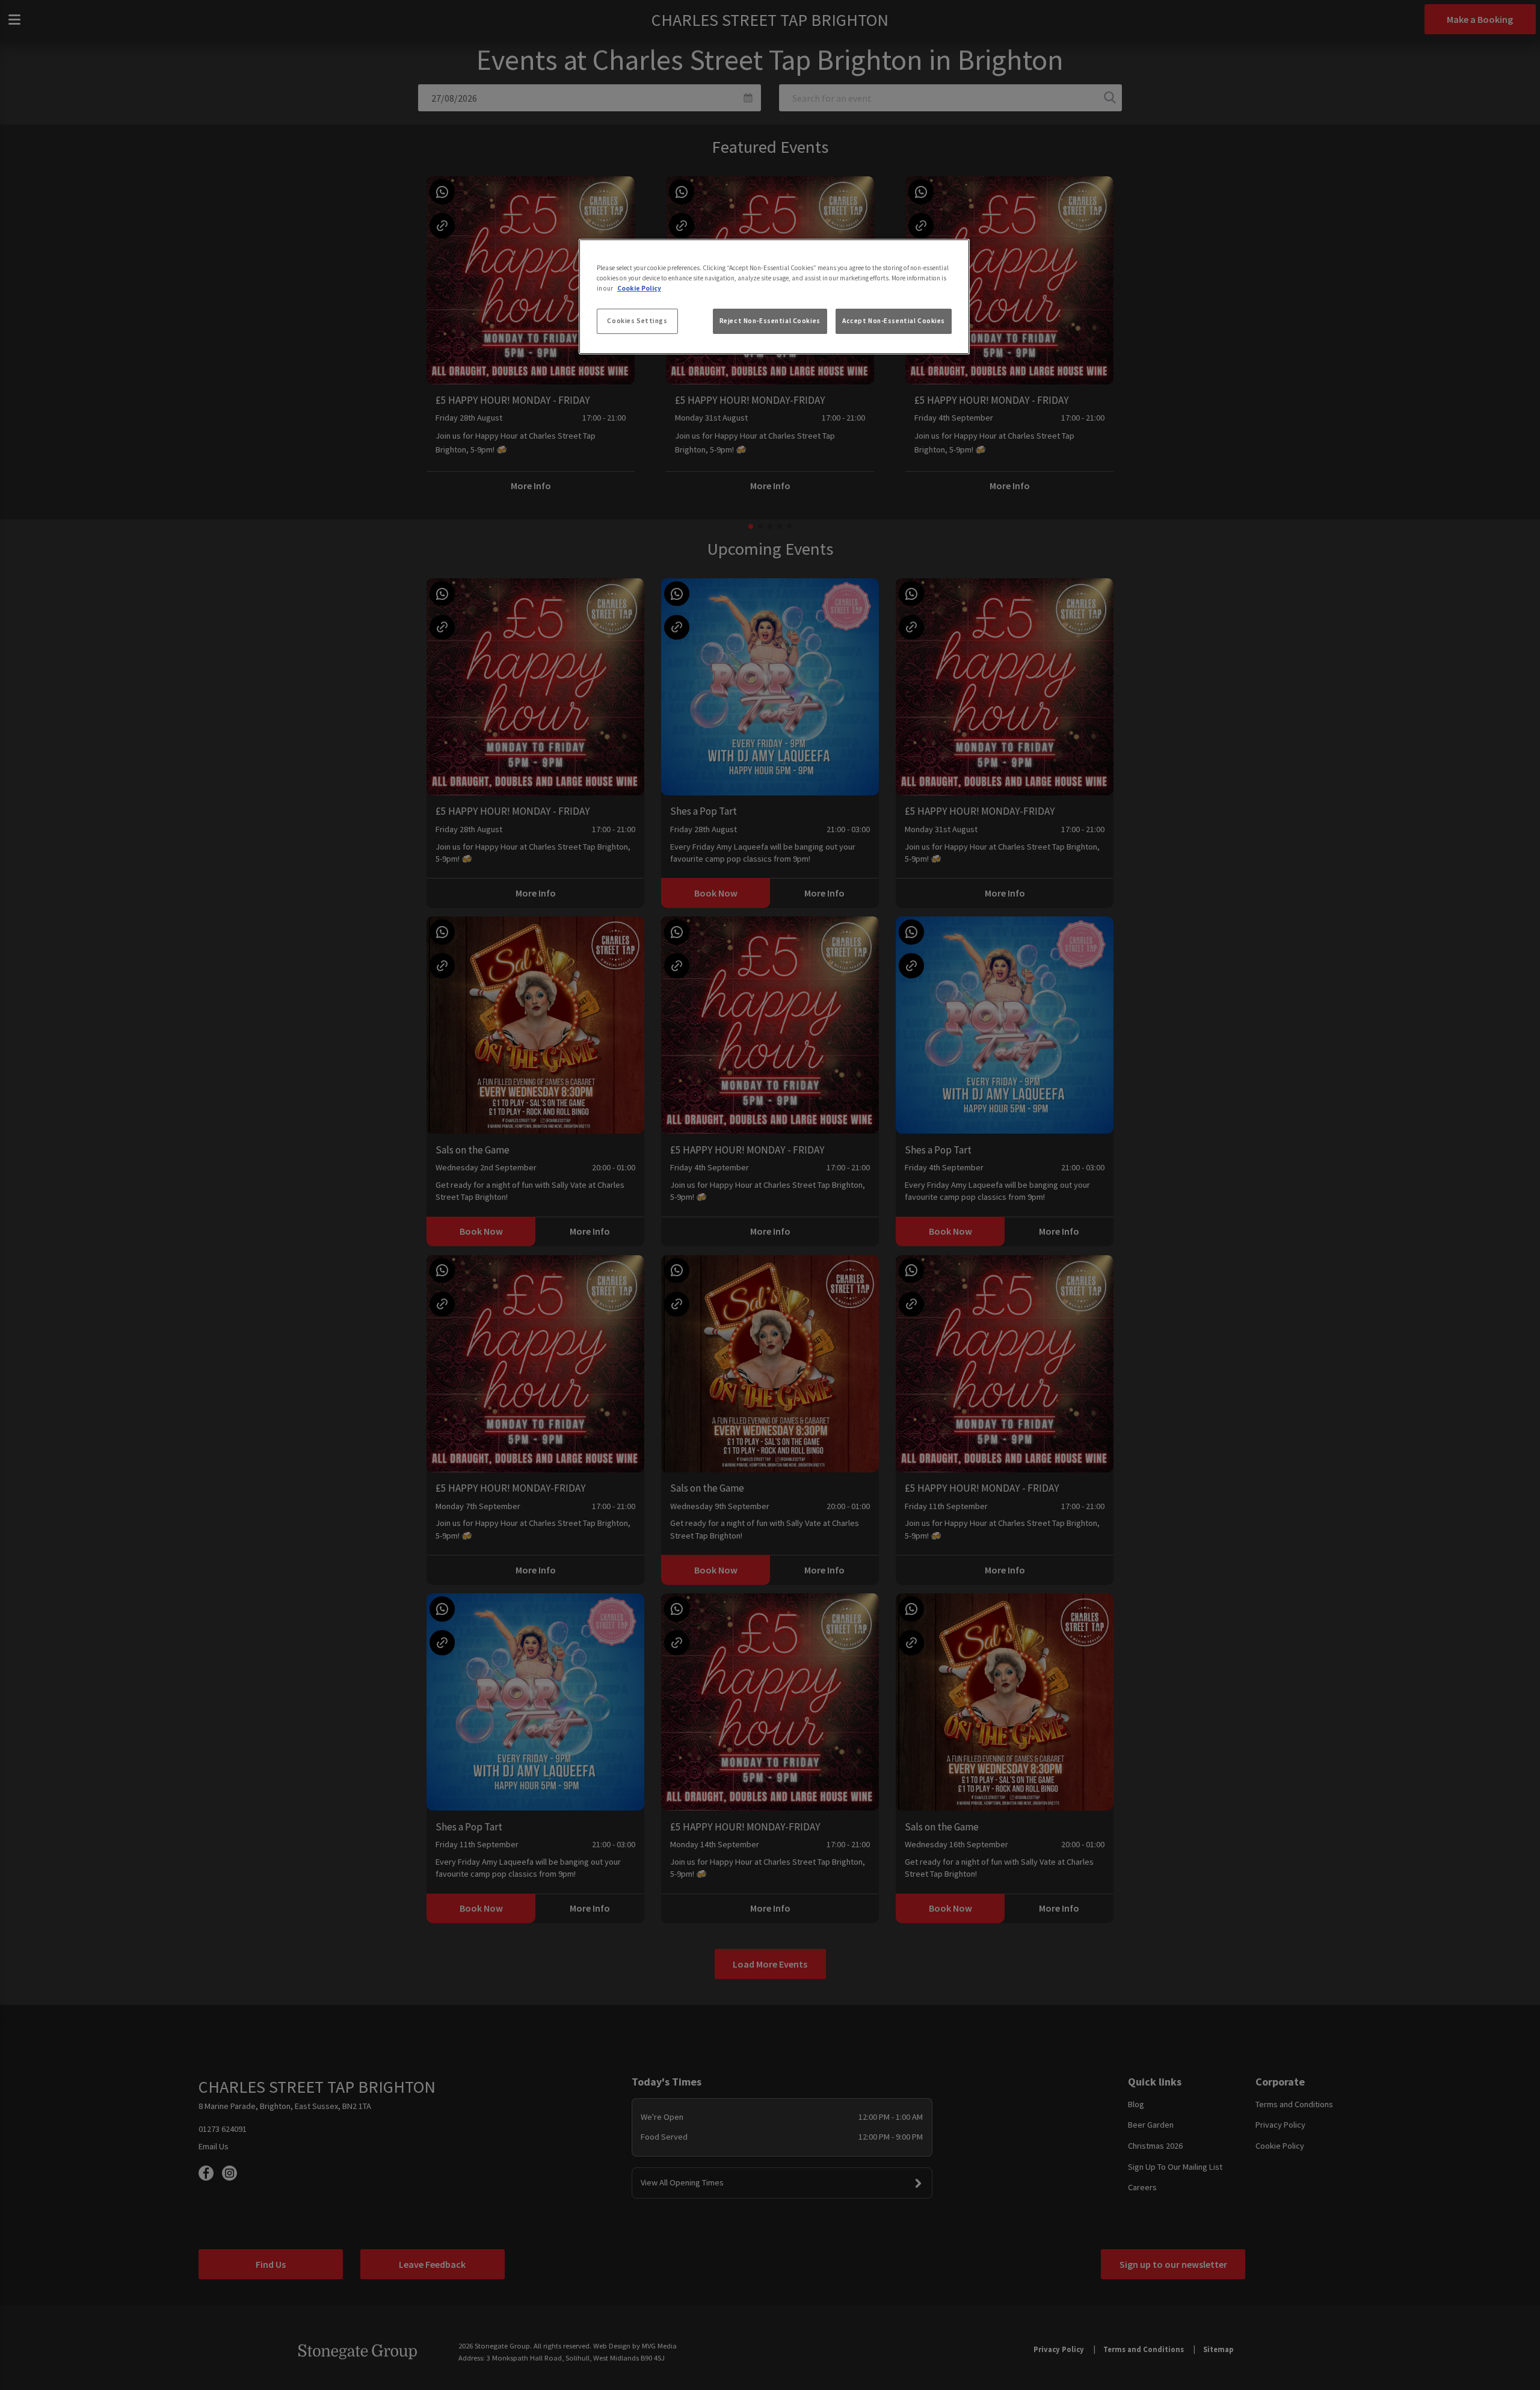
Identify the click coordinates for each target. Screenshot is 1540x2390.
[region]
--------------------
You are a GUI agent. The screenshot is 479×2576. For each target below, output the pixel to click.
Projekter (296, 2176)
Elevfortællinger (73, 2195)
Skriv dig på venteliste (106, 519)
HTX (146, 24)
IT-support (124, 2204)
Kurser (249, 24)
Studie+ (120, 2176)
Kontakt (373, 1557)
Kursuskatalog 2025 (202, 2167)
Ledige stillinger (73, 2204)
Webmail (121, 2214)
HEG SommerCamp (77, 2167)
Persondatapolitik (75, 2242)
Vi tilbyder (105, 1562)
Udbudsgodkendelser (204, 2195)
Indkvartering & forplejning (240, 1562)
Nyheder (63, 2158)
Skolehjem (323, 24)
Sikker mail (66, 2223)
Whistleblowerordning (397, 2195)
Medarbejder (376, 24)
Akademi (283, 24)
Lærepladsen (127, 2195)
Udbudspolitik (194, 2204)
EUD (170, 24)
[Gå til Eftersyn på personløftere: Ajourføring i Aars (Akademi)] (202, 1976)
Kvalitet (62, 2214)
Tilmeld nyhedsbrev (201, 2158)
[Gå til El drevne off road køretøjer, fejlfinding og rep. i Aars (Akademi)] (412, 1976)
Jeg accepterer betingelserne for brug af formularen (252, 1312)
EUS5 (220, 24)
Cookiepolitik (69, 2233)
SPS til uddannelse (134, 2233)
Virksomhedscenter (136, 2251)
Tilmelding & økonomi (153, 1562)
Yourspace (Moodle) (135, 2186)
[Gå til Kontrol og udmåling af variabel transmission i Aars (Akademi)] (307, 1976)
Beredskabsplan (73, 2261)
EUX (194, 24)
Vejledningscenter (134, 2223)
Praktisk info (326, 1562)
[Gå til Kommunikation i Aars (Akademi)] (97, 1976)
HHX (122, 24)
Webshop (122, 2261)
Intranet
--------------------
## HOW TO COMPLETE THIS TASK
As listed above, the lines from the line with "Lærepladsen (127, 2195)" to the line with "Yourspace (Moodle) (135, 2186)" are to be echoed exactly, with both ends included and nothing added.

## ANSWER SPACE
Lærepladsen (127, 2195)
Udbudspolitik (194, 2204)
EUD (170, 24)
[Gå til Eftersyn på personløftere: Ajourføring i Aars (Akademi)] (202, 1976)
Kvalitet (62, 2214)
Tilmeld nyhedsbrev (201, 2158)
[Gå til El drevne off road køretøjer, fejlfinding og rep. i Aars (Akademi)] (412, 1976)
Jeg accepterer betingelserne for brug af formularen (252, 1312)
EUS5 (220, 24)
Cookiepolitik (69, 2233)
SPS til uddannelse (134, 2233)
Virksomhedscenter (136, 2251)
Tilmelding & økonomi (153, 1562)
Yourspace (Moodle) (135, 2186)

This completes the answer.